Copy each line below that has "settings".

** DATASET EXTRACT follows **

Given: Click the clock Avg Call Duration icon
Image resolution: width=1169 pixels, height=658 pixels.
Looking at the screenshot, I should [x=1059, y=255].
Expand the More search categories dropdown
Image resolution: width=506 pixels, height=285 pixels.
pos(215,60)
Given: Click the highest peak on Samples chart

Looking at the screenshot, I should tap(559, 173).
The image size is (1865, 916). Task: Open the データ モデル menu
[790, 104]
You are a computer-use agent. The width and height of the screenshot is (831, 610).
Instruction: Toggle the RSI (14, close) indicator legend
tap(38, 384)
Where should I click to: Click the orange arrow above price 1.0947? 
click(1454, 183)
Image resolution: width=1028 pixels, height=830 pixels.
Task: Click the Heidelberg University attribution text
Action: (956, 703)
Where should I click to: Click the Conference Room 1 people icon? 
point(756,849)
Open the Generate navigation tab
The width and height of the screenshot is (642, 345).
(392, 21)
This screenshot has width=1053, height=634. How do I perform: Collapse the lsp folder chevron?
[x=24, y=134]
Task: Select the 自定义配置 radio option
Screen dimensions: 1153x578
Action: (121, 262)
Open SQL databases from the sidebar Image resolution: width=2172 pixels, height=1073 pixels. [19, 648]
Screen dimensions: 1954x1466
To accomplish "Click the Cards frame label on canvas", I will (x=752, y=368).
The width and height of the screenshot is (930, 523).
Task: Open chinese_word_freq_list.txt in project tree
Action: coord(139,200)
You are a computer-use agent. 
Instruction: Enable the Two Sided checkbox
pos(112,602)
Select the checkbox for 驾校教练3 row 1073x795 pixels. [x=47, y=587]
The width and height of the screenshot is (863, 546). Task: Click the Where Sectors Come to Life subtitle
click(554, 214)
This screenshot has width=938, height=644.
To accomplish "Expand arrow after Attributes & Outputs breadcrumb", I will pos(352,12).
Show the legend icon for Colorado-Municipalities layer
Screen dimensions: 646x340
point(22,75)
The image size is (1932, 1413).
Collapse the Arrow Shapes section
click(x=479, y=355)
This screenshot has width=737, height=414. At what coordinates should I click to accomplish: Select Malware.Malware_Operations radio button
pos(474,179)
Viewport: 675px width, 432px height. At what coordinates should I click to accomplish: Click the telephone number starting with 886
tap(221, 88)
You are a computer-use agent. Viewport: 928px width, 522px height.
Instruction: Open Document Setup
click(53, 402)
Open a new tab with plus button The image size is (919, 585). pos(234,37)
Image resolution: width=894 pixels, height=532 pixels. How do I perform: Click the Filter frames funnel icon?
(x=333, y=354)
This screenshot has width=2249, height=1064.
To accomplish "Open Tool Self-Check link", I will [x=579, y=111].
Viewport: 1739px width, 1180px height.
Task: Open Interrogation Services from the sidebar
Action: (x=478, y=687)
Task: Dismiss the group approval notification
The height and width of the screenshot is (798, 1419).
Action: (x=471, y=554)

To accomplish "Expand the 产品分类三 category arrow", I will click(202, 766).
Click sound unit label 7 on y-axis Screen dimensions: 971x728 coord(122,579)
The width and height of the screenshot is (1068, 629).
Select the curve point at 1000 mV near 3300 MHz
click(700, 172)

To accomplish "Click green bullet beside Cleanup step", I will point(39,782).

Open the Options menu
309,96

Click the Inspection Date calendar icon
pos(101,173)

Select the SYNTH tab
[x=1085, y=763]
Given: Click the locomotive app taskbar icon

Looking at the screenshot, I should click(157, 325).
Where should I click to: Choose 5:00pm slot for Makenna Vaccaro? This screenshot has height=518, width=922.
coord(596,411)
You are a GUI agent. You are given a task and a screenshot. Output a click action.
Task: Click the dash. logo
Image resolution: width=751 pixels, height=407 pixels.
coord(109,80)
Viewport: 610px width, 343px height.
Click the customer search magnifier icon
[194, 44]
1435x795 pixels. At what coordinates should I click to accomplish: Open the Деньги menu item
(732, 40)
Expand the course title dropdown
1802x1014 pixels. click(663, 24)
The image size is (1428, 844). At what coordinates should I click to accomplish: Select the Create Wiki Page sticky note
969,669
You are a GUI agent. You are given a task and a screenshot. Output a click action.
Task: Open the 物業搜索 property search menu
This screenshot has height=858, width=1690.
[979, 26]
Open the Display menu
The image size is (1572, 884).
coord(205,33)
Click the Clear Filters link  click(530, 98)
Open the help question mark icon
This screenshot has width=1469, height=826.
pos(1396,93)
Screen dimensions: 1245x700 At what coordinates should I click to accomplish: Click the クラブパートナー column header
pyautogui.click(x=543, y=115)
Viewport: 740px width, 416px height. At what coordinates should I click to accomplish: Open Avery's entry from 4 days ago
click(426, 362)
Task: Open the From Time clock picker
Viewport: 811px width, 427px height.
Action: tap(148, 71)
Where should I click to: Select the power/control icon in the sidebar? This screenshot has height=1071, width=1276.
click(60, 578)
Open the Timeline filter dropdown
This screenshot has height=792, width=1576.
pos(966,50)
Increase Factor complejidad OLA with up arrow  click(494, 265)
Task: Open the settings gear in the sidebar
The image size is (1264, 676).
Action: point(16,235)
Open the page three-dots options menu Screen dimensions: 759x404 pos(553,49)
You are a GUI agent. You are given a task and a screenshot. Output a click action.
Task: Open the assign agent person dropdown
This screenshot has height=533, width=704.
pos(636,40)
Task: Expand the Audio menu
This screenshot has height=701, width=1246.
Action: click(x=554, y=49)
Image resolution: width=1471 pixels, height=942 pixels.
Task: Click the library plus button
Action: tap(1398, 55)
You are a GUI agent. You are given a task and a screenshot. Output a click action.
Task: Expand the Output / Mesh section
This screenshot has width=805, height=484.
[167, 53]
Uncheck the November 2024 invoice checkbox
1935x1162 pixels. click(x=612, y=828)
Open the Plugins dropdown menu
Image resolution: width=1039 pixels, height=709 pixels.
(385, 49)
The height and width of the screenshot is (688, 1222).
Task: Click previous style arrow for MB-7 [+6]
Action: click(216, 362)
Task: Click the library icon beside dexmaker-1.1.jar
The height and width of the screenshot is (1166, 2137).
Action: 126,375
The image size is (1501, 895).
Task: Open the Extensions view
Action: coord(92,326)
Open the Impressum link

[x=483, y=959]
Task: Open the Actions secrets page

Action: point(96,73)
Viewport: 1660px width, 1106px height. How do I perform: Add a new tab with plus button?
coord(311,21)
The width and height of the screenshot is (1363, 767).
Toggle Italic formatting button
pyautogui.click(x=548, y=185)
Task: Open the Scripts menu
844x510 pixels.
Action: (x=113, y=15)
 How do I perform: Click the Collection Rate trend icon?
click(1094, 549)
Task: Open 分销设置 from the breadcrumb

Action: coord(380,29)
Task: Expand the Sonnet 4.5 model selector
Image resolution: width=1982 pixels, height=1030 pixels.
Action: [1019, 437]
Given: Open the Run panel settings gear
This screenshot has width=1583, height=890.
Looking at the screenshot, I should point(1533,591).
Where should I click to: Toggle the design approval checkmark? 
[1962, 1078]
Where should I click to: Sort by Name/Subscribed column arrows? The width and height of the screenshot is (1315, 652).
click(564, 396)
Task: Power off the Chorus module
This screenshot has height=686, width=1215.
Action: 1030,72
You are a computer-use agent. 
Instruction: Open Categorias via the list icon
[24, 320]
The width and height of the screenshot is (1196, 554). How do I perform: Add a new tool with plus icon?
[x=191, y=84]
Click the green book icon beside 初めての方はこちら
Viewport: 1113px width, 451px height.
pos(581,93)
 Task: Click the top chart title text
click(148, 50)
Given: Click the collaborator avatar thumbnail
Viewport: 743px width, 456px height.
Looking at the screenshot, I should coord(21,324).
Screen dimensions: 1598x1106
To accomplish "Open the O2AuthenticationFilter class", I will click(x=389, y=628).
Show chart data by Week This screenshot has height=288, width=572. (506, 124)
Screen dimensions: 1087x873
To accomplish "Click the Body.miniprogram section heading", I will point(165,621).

** End of DATASET EXTRACT **

- _ANSWER FOR THE TASK_
Task: Open the settings gear in the sidebar
Given: Open the Run panel settings gear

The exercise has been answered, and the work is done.